:: TEXTE SOURCE

L’information est plus accessible aujourd’hui, ce qui fait qu’il y a beaucoup plus de transparence au niveau des prix et donc une baisse des marges du secteur. Il y a également plus de variétés de riz de nos jours. Les clients accordent plus d’importance dans le packaging, la qualité du riz. Ainsi nous sommes amenés à mener des actions marketing pour diffuser nos produits. Et enfin avec la crise financière obtenir du crédit devient plus difficile.

 Est-ce que vous arrivez toujours à obtenir des lignes de crédit auprès des banques ?

On arrive toujours à obtenir des lignes de crédit. Pour nous, grâce à un très bon « track record » les banques nous font toujours confiance. Mais évidemment avec la crise, obtenir des lignes de crédit auprès des banques est très difficile. Celles-ci sont peu enclines à prendre des risques et sont dorénavant très strictes dans les critères d’attribution de ligne de crédit. Avant la crise, pour le trading de riz, les banques demandaient des fonds propres de l’ordre de 10% des montant engagés maintenant elles peuvent demander jusqu’au double soit 20% de fonds propres. Pour un secteur comme le nôtre qui nécessite beaucoup de liquidités, effectivement cela peu être un grand frein à nos activités. C’est la raison pour laquelle nous voyons cette forte tendance à l’intégration dans le secteur ces dernières années.

Quelles sont les qualités à avoir pour réussir dans ce métier du trading ?

::::
:: DONNÉES

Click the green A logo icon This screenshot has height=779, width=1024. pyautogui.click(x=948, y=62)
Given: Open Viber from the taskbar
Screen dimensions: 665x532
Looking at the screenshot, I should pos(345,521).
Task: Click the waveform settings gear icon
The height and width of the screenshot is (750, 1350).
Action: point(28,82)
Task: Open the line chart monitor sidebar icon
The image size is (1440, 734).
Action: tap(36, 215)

::::
:: DONNÉES

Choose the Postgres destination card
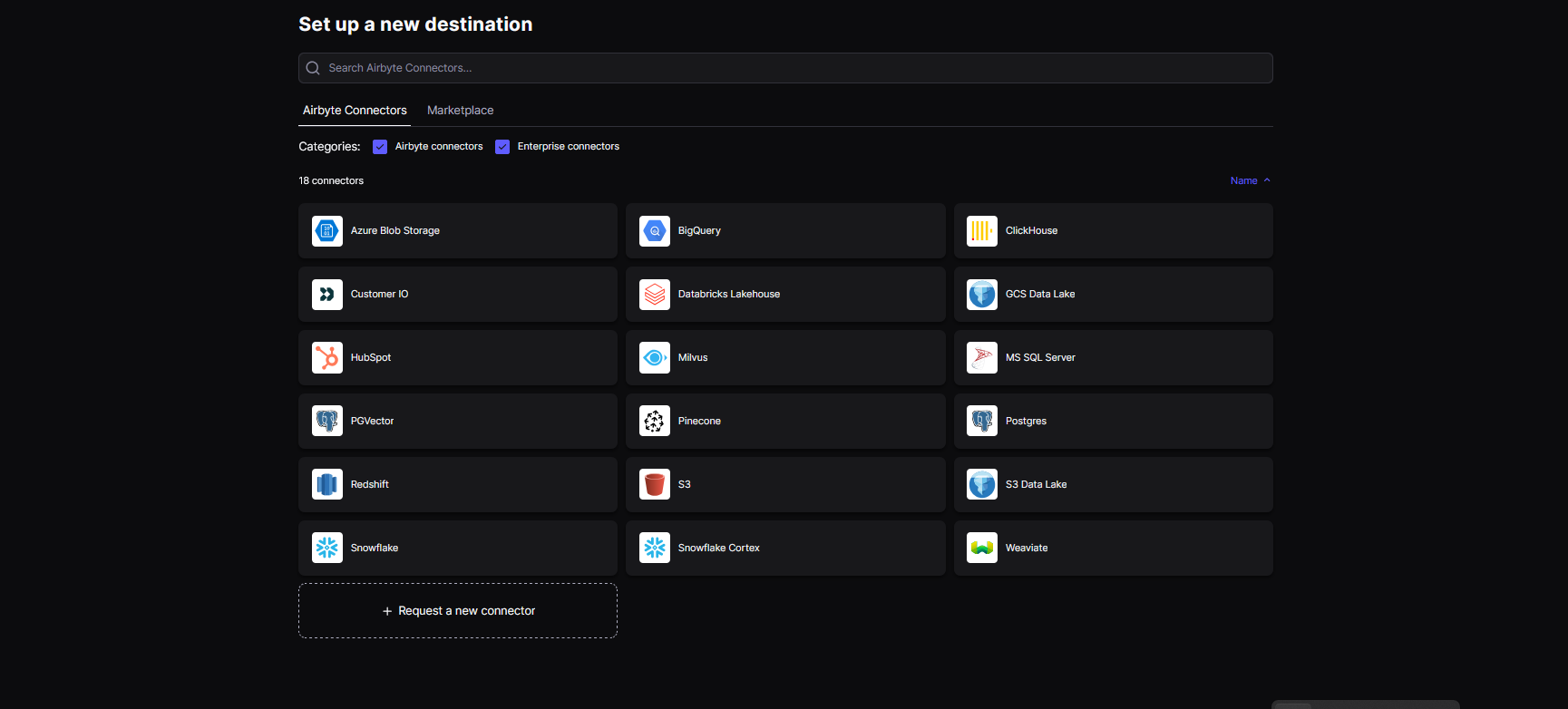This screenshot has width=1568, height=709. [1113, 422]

::::

**DÉFI:** Traduisez en anglais, s'il vous plaît, cette phrase de l'entretien sur le commerce du riz : « Il y a également plus de variétés de riz de nos jours. » Ces données proviennent d'une autre source que le texte.

**RÉPONSE:** There are also more varieties of rice nowadays.